> [Set problem]
State how many lines of the listing below contain the string "width". Give only the number.

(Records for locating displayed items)
◆ ◆ ◆ ◆ ◆

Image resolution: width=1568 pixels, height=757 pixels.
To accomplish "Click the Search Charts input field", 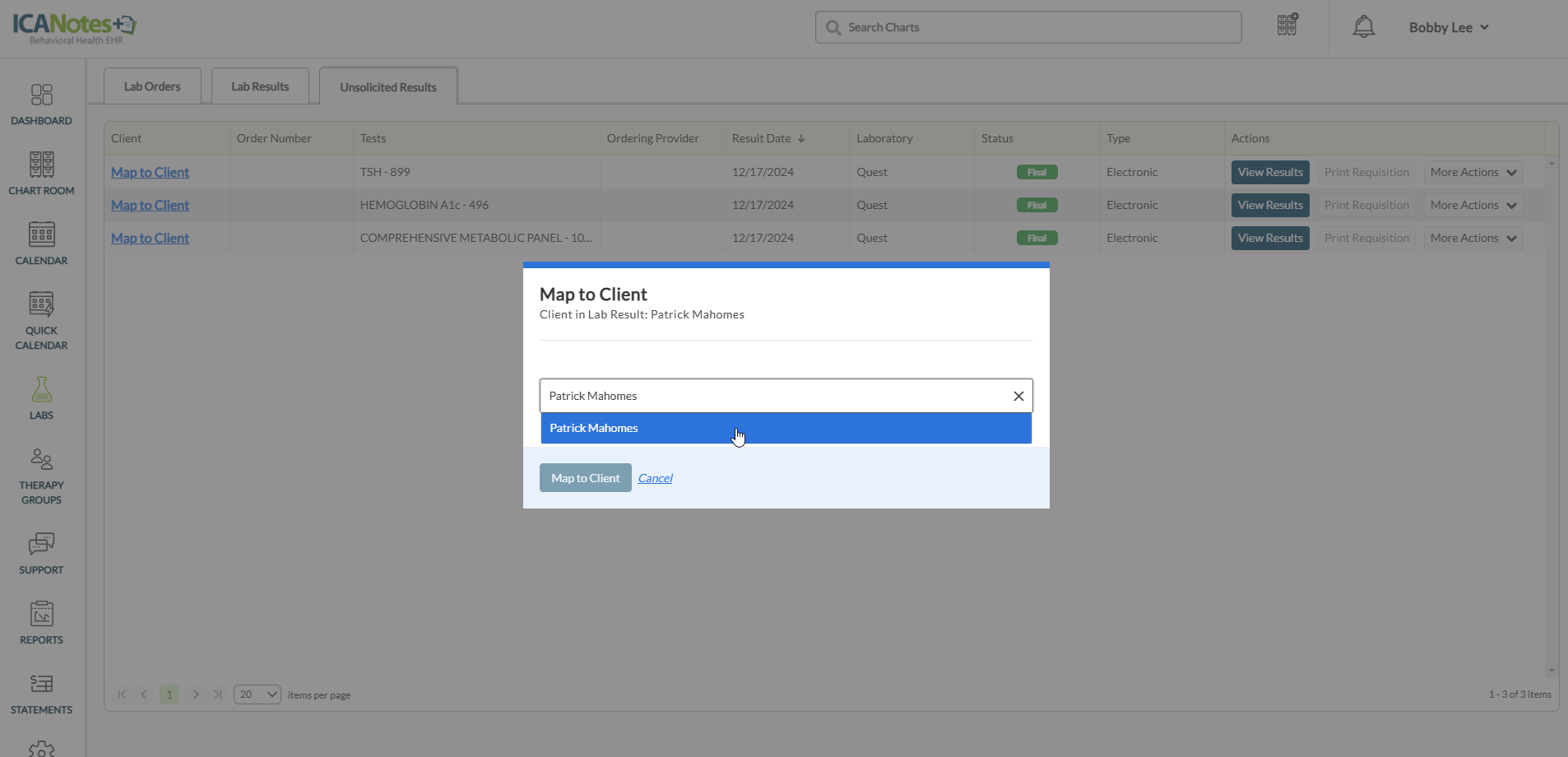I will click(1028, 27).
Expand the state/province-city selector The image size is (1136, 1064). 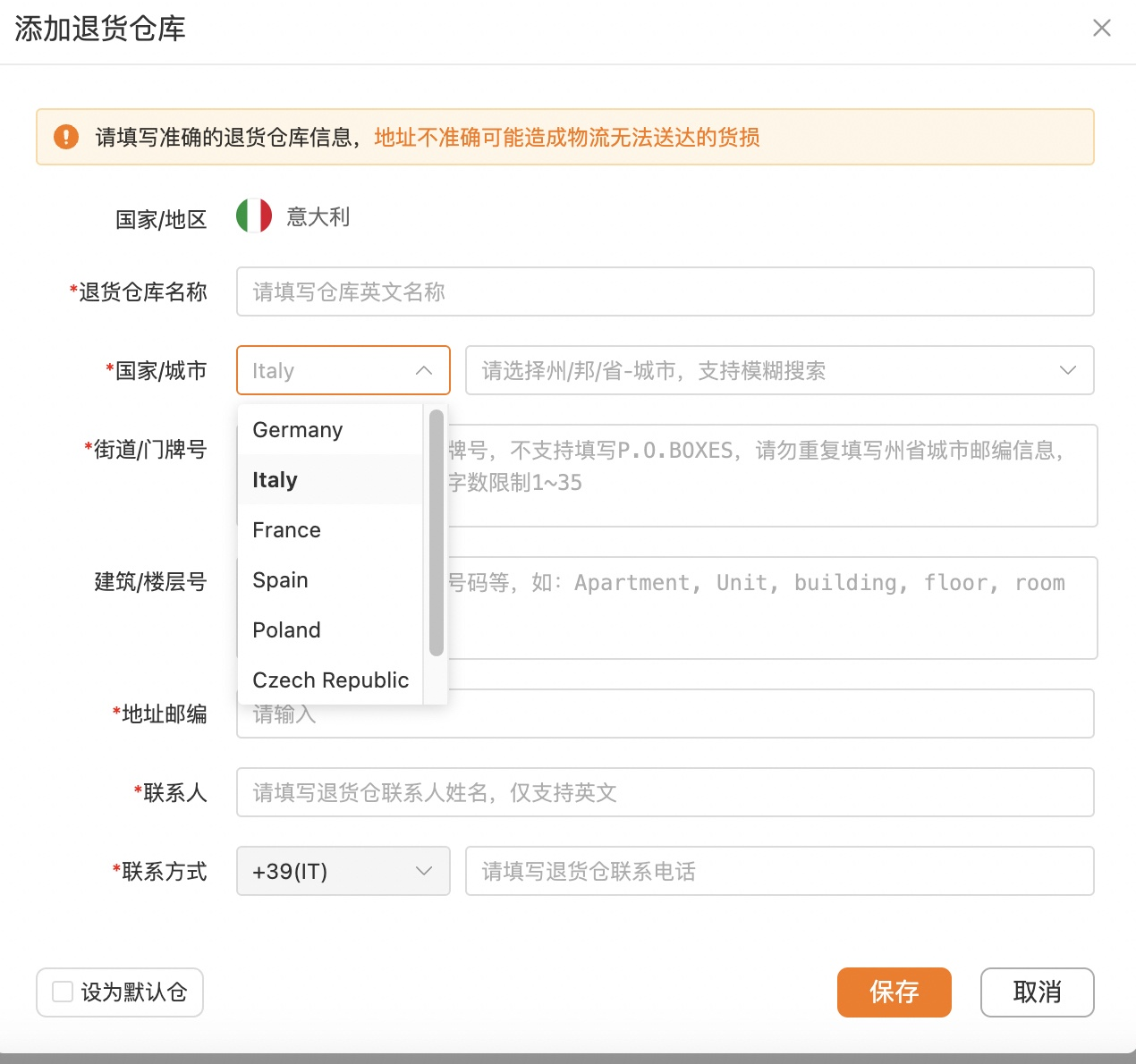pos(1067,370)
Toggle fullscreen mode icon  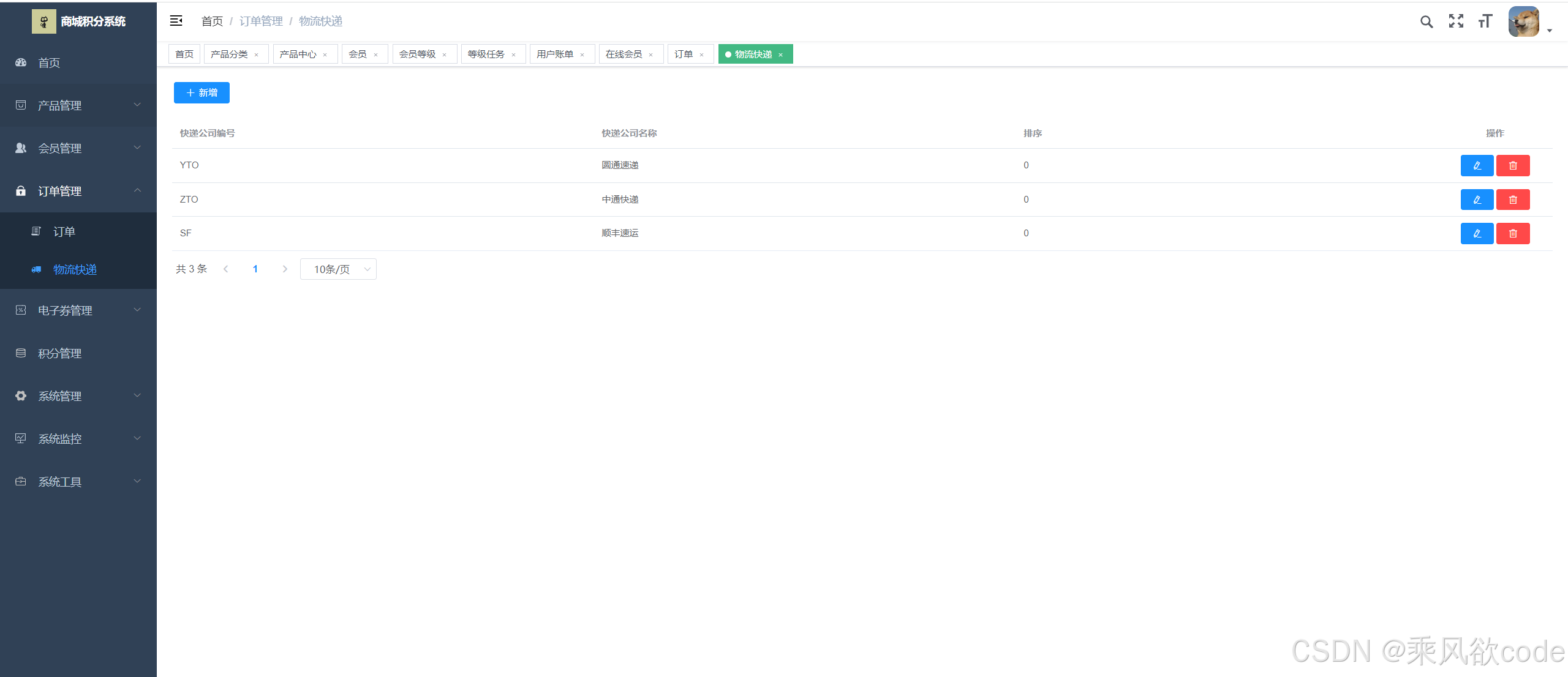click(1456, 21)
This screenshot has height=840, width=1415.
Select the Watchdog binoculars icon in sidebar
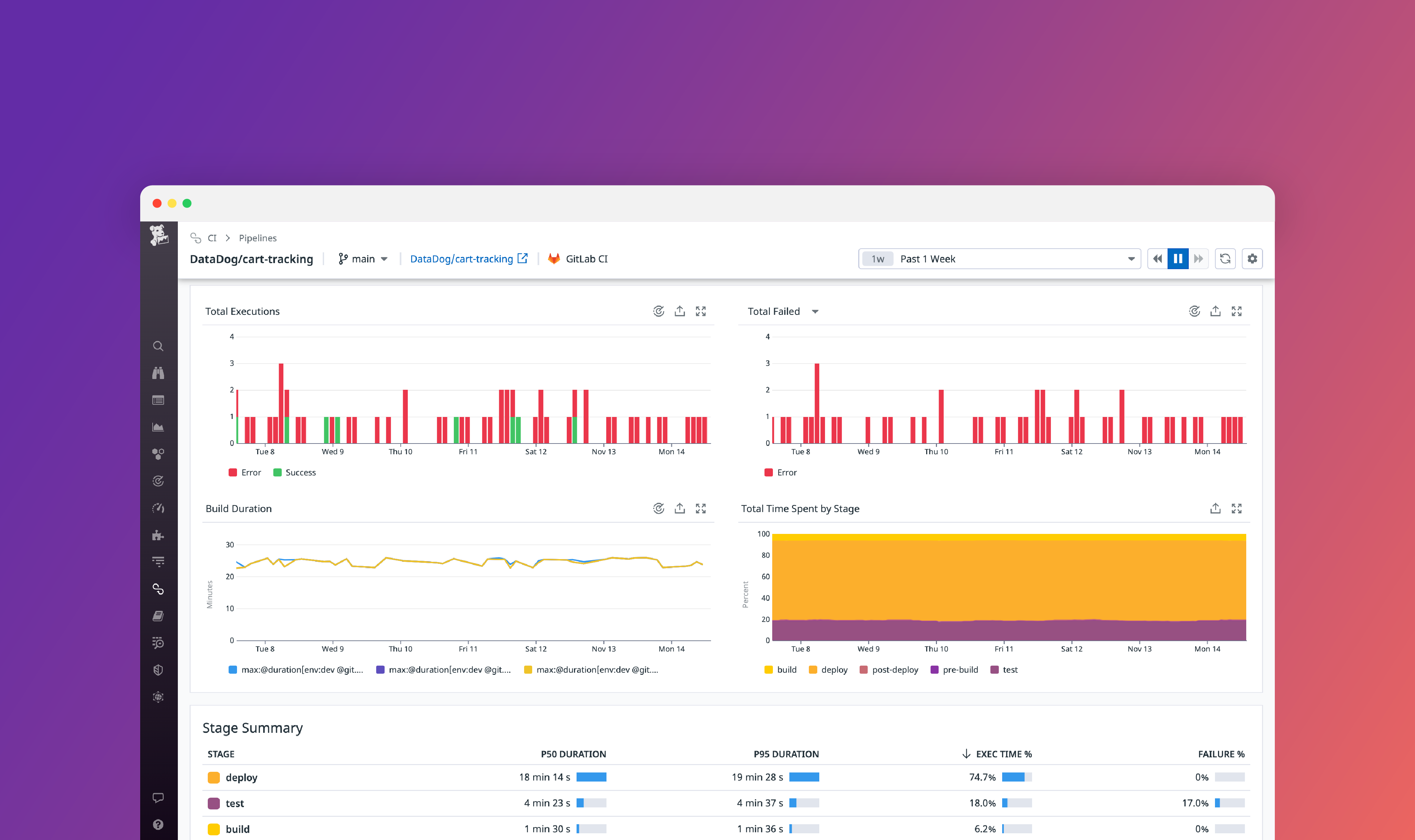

◆ ◆ ◆ ◆ ◆

> [Solution to the exercise]
2